#### PROBLEM DESCRIPTION
Take the line containing "The height and" and all lines after it, through the end of the material, and repeat them exactly, pictures left out.

───── RECORDS PROVIDED ─────

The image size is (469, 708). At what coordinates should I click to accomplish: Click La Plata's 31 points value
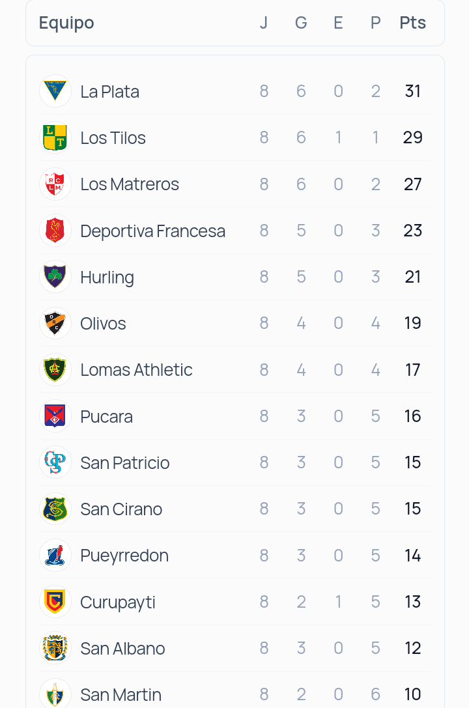click(412, 91)
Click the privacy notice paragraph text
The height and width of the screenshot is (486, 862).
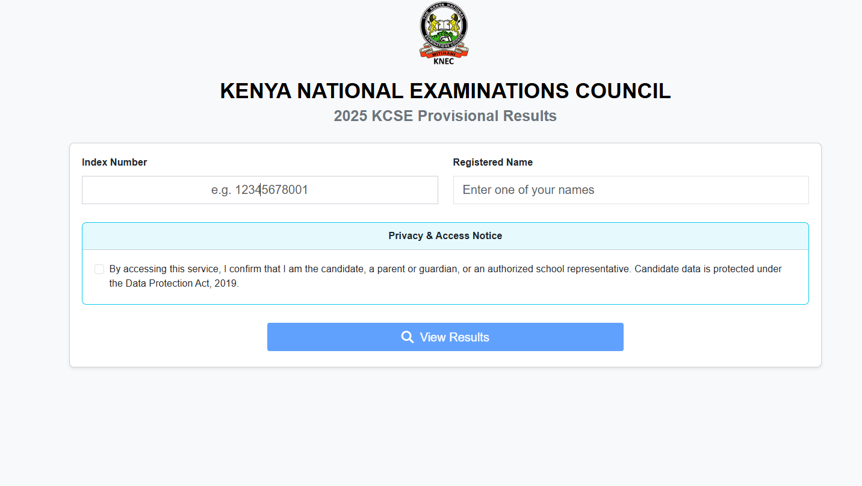(x=445, y=269)
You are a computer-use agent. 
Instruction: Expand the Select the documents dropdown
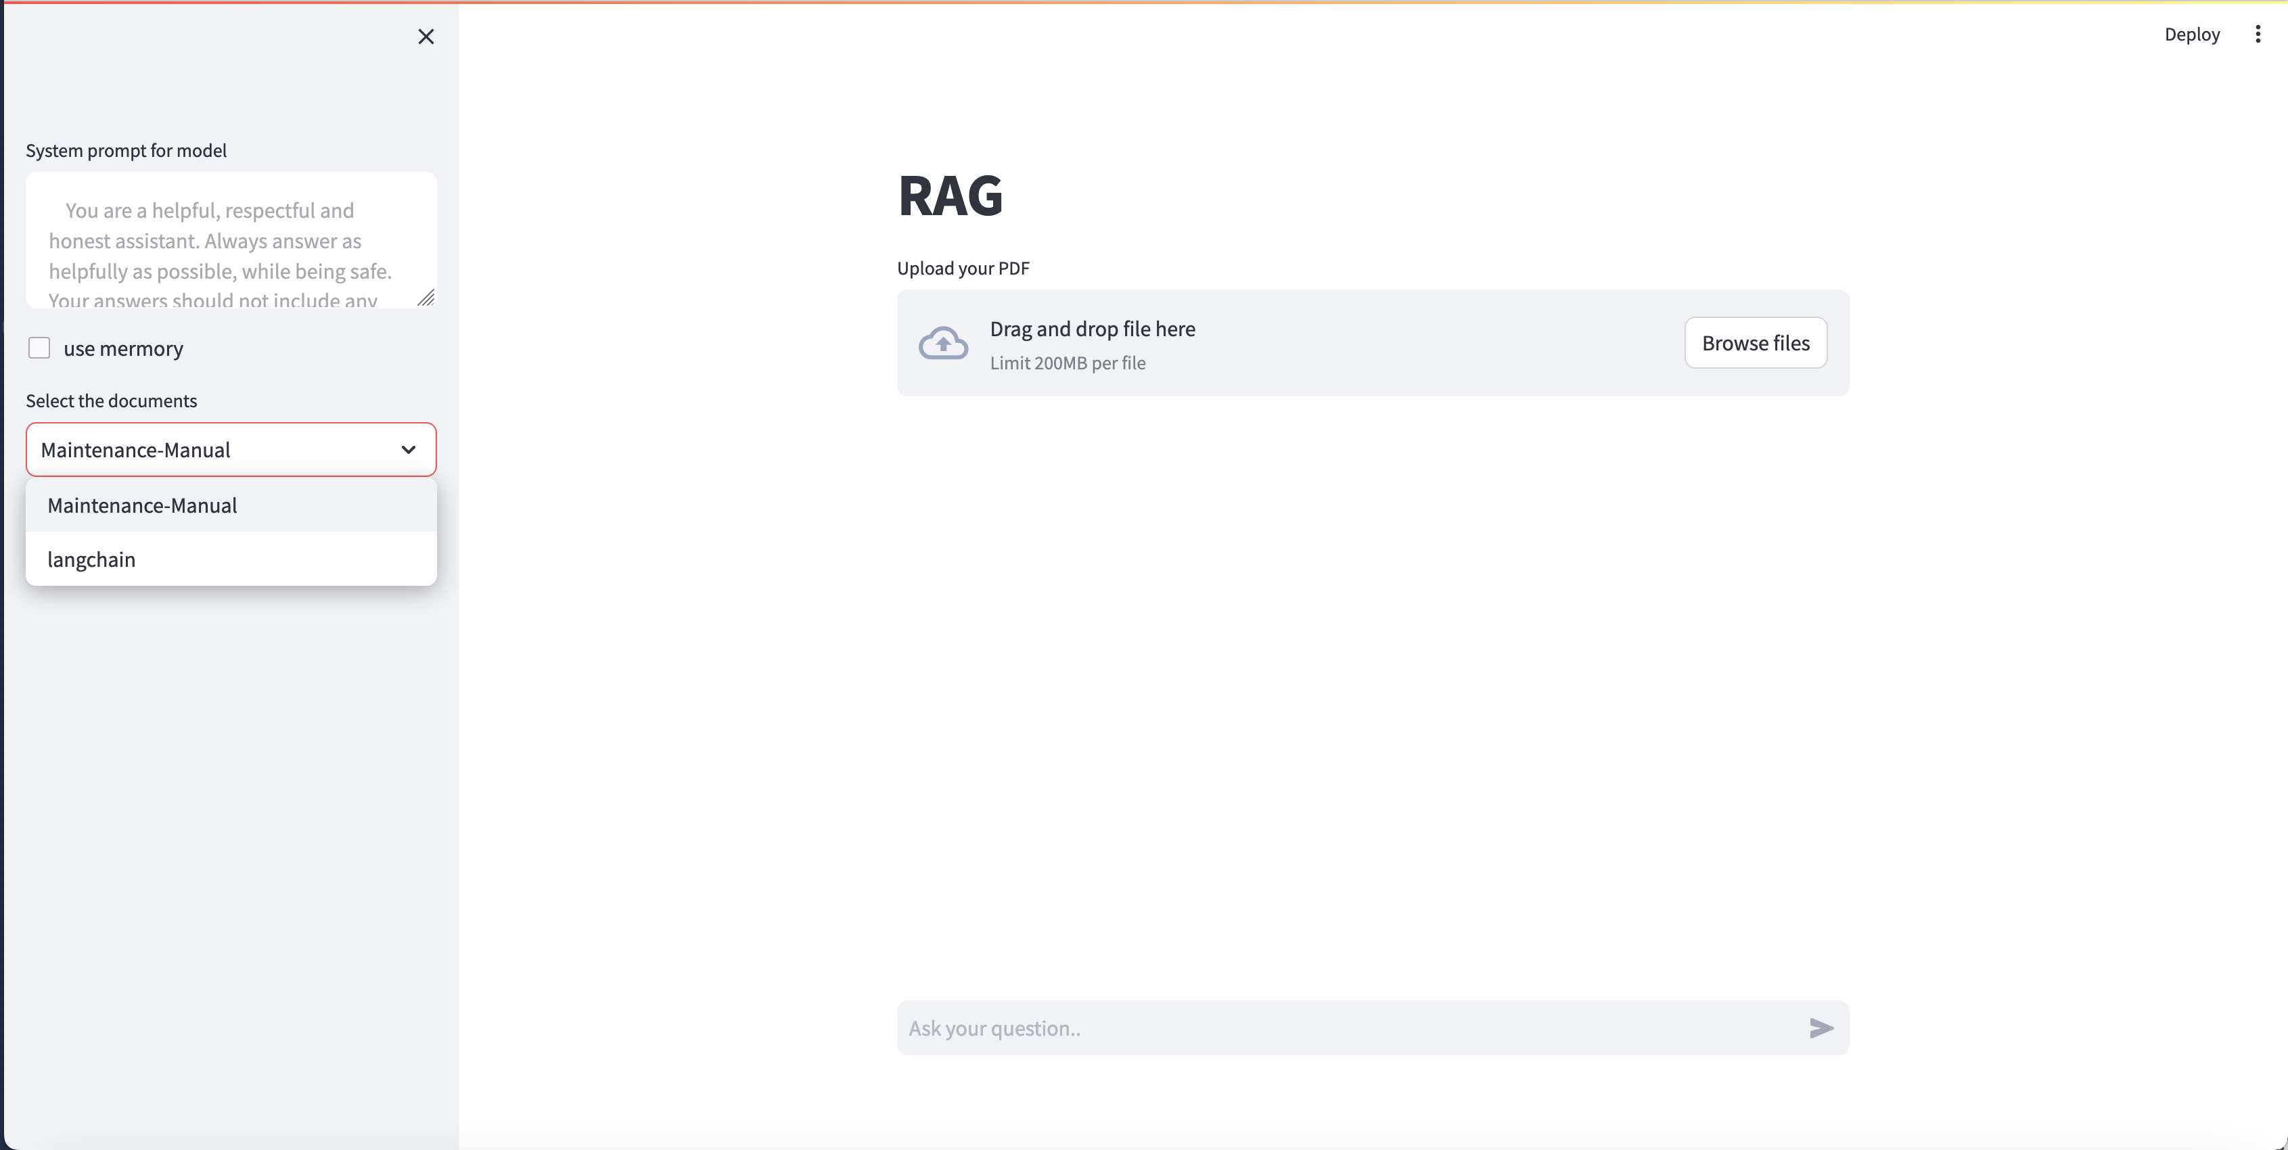point(230,449)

─────

#### RESULT OF THIS TASK
The height and width of the screenshot is (486, 862).
(x=445, y=269)
You are a computer-use agent. 
Instruction: Expand the Select the documents dropdown
point(230,449)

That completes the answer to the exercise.